I'm assuming that a[i] for 0 ≤ i < n is your sorted array of node values. Here is what I'd do: create a two-dimensional table T such that entry T[x][y] counts the number of search trees for the subsequence x ≤ i < y. You'd initialize it by setting all T[i][i] for 0 ≤ i ≤ n to 1, since the empty sequence has only one search tree, the empty tree.

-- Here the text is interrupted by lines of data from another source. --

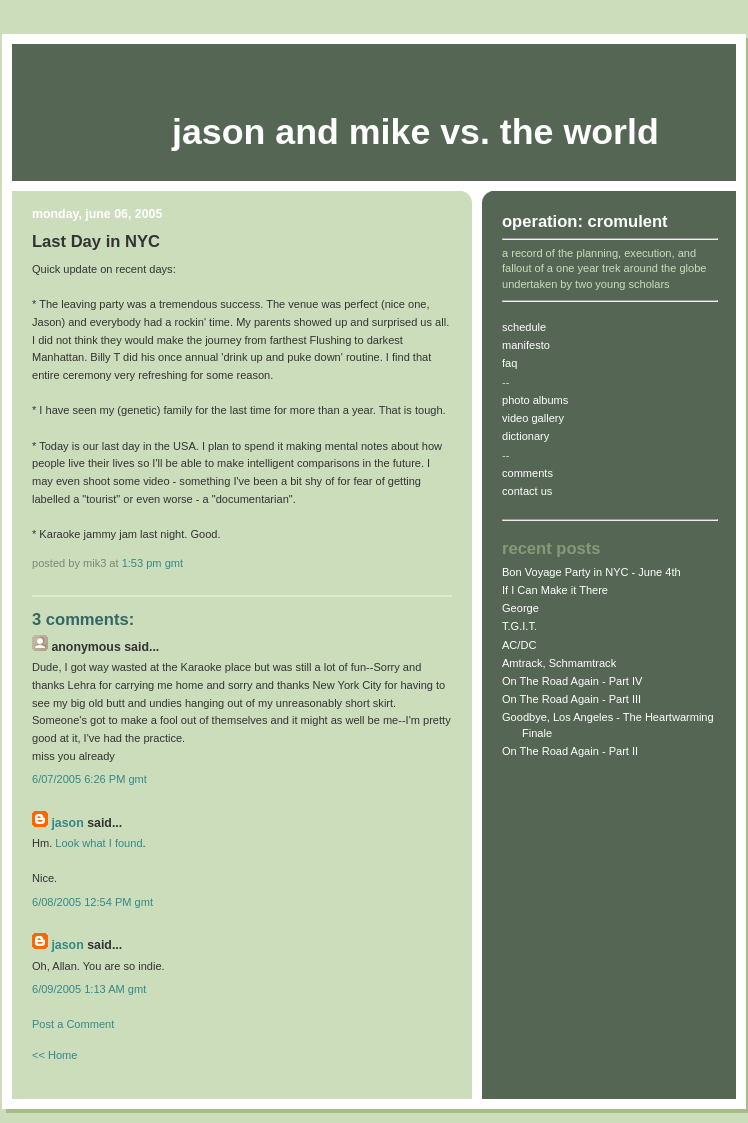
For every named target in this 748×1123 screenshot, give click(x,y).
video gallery (533, 418)
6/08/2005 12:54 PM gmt (92, 902)
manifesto (526, 345)
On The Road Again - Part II (570, 751)
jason (67, 823)
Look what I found (98, 843)
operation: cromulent (585, 221)
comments (527, 473)
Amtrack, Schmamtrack (559, 663)
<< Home (54, 1055)
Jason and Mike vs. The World (415, 132)
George (520, 608)
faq (509, 363)
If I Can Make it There (555, 590)
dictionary (525, 436)
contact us (527, 491)
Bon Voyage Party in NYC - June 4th (591, 572)
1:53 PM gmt (152, 563)
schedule (524, 327)
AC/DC (519, 645)
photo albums (535, 400)
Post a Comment (73, 1024)
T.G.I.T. (519, 626)
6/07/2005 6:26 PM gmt (89, 779)
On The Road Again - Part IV (572, 681)
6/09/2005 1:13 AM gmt (89, 989)
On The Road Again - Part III (571, 699)
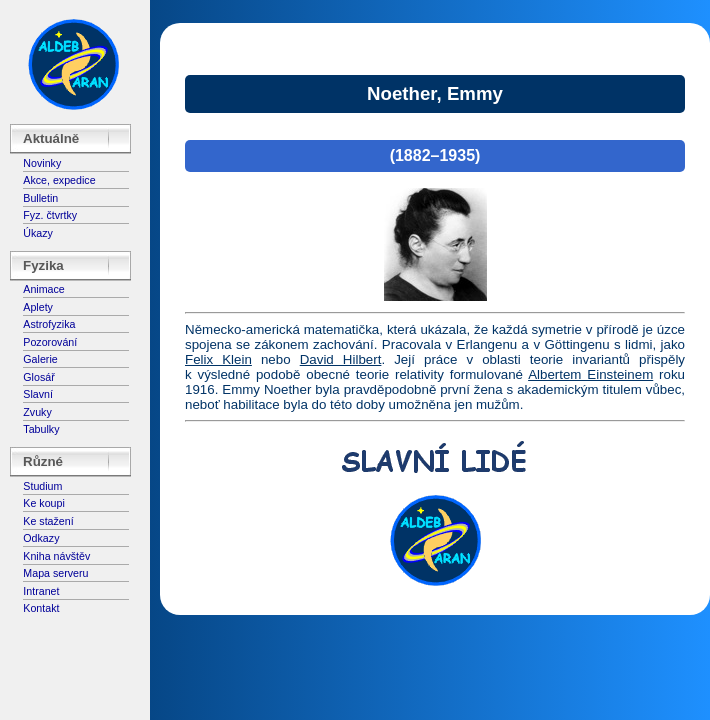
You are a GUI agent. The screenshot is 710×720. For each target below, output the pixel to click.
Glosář (38, 377)
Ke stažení (48, 521)
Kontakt (41, 608)
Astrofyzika (49, 324)
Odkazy (41, 538)
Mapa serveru (55, 573)
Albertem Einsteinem (590, 374)
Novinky (42, 163)
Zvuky (37, 412)
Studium (42, 486)
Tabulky (41, 429)
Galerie (40, 359)
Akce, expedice (59, 180)
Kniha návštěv (56, 556)
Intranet (41, 591)
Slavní (38, 394)
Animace (43, 289)
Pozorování (50, 342)
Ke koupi (43, 503)
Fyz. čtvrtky (50, 215)
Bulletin (40, 198)
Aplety (38, 307)
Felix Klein (218, 359)
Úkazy (38, 233)
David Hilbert (341, 359)
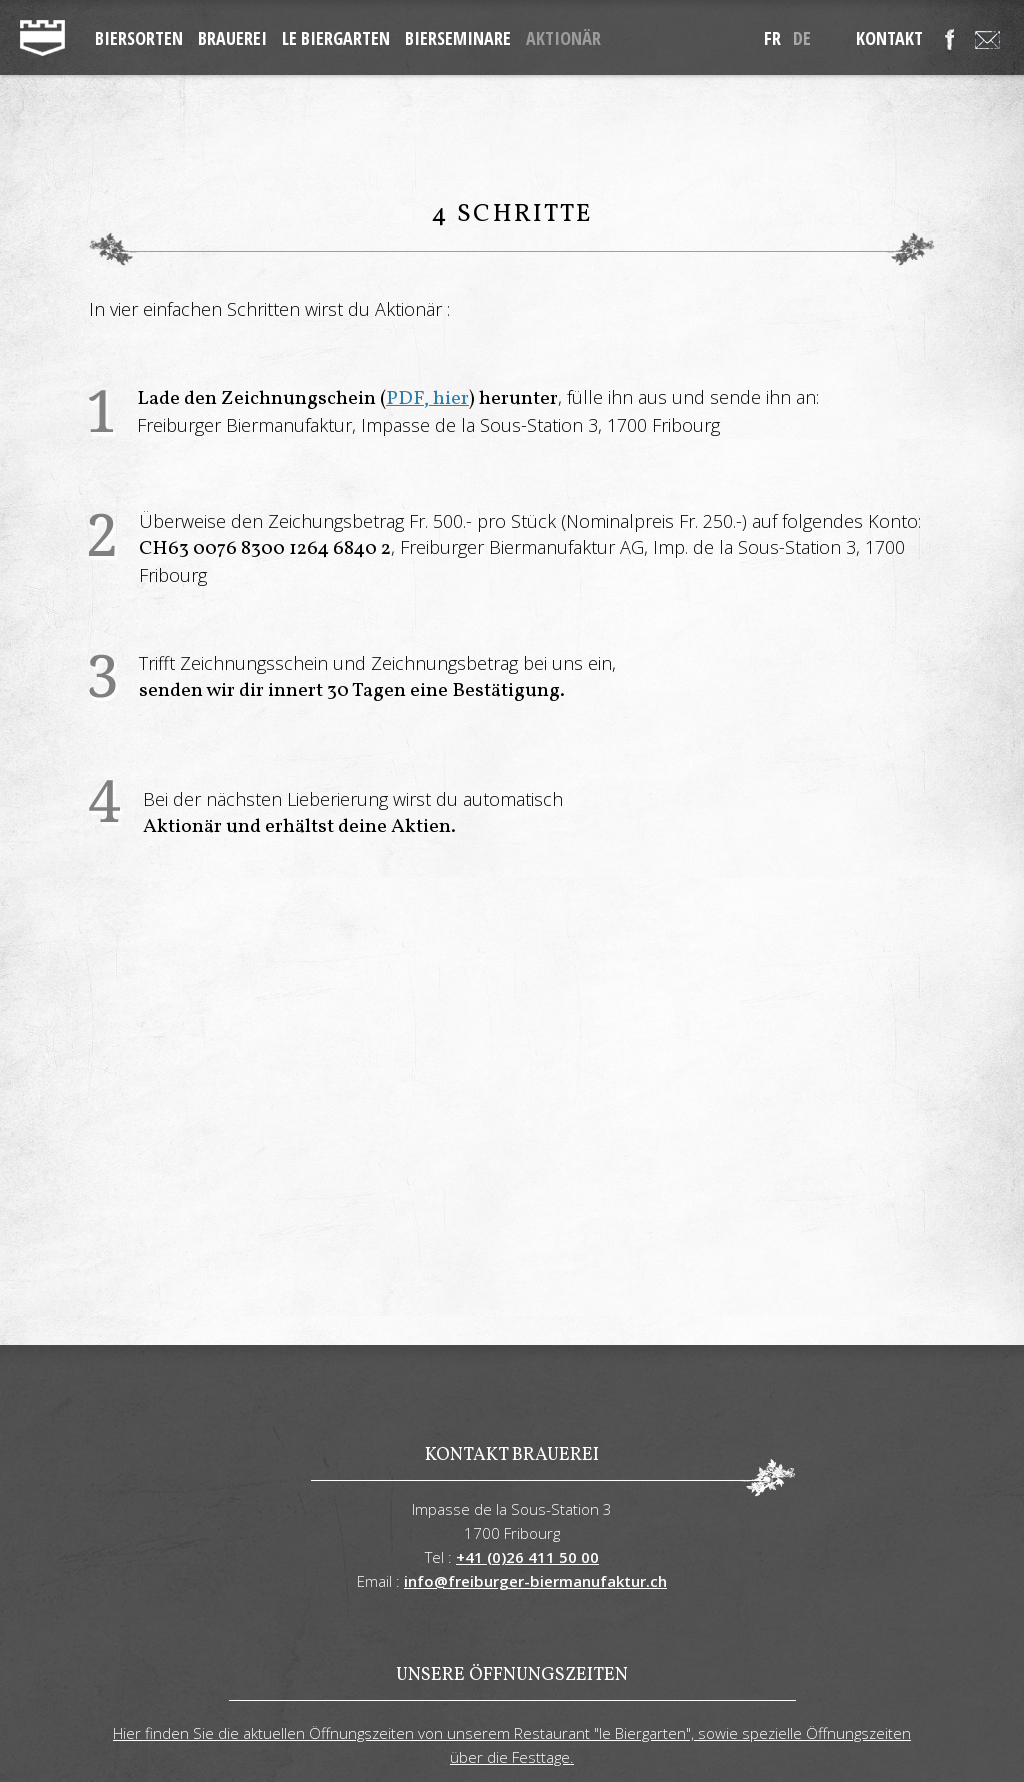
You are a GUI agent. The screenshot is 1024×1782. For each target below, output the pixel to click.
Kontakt (889, 38)
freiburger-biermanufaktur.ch (42, 38)
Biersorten (139, 38)
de (802, 38)
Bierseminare (458, 38)
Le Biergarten (336, 38)
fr (772, 38)
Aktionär (563, 38)
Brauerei (232, 38)
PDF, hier (427, 399)
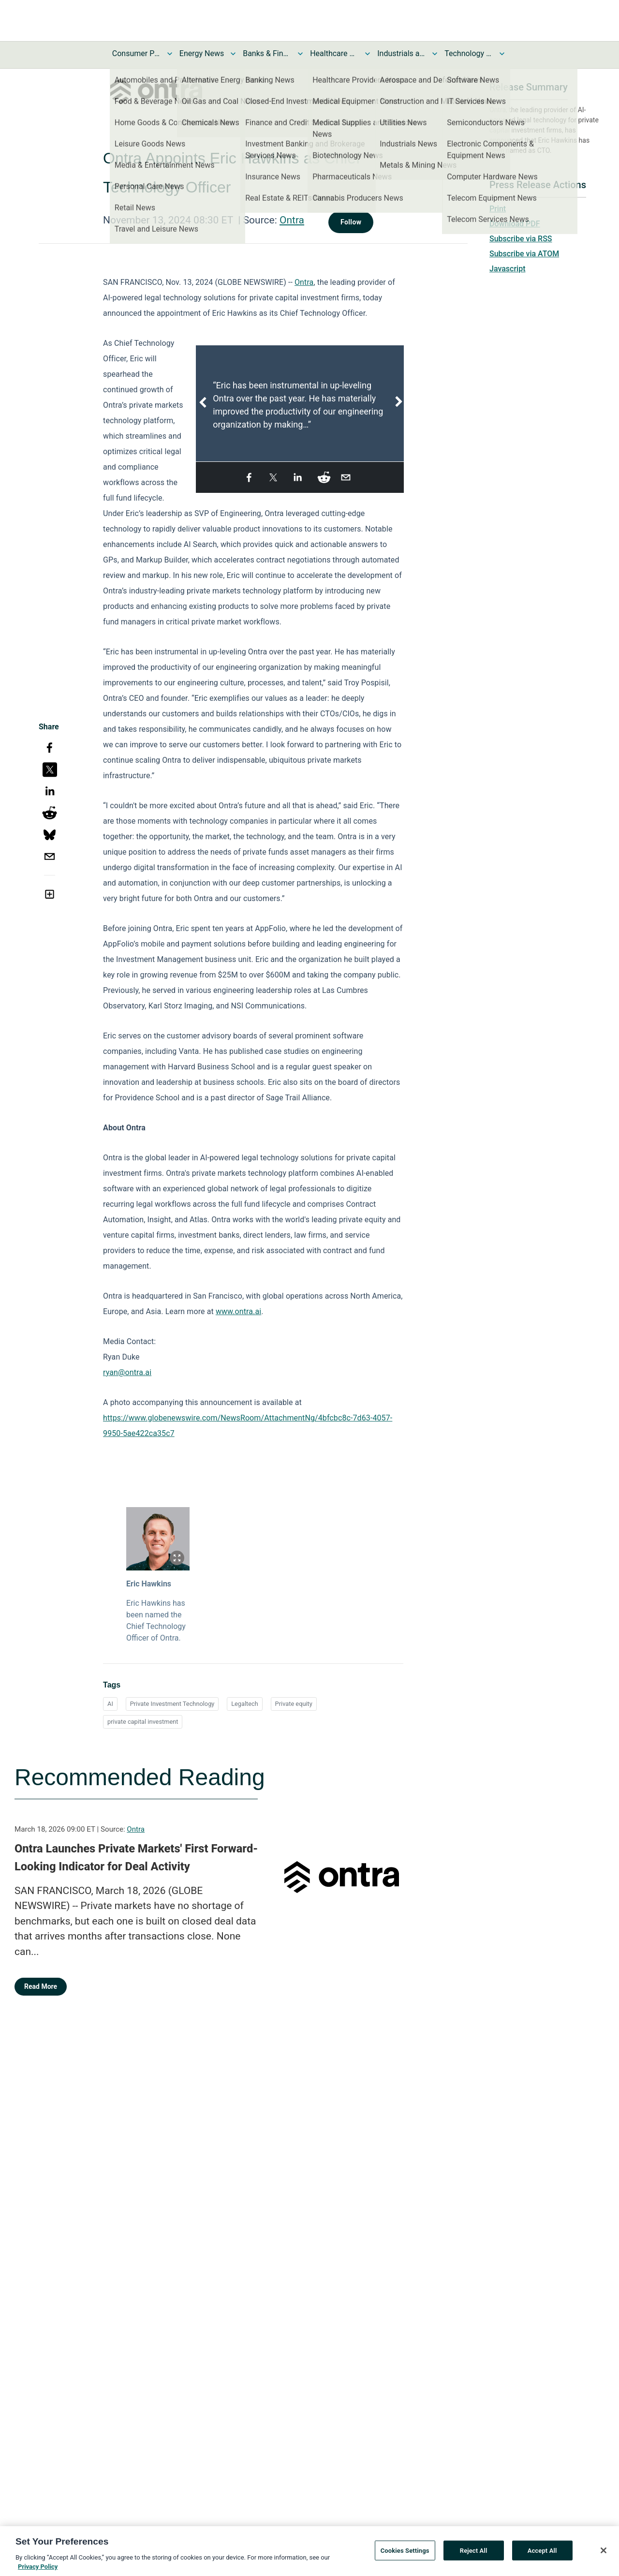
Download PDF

Now you'd write three nested loops. The outermost loop iterates over sequence length, the middle iterates over possible starting positions, and the innermost iterates over possible tree nodes. Something like

for (int len = 1; len <= n; ++len) {
  for (int pos = 0; pos <= n - len; ++pos) {
    int left = pos, right = pos + len;
    long long cnt = 0;
    for (int root = left; root < right; ++root) {
      if (root > left && a[root] == a[root - 1])
        continue; // duplicate element may not be root
      cnt += T[left][root]*T[root + 1][right];
    }
  }
}

The above would work without the if for the case of distinct elements. If you can have duplicate elements, then an element can only be considered a root of a subtree (according to your definition) if the element before it is strictly less than the element itself, or if it is the first element of the subtree. So the check above skips invalid roots, so in the end T[0][n] would hold your desired count.

I'll leave the modulo arithemtic to you. I'll also leave it to you to compare this idea to the code you wrote yourself, since I don't feel like reading that much uncommented code just now.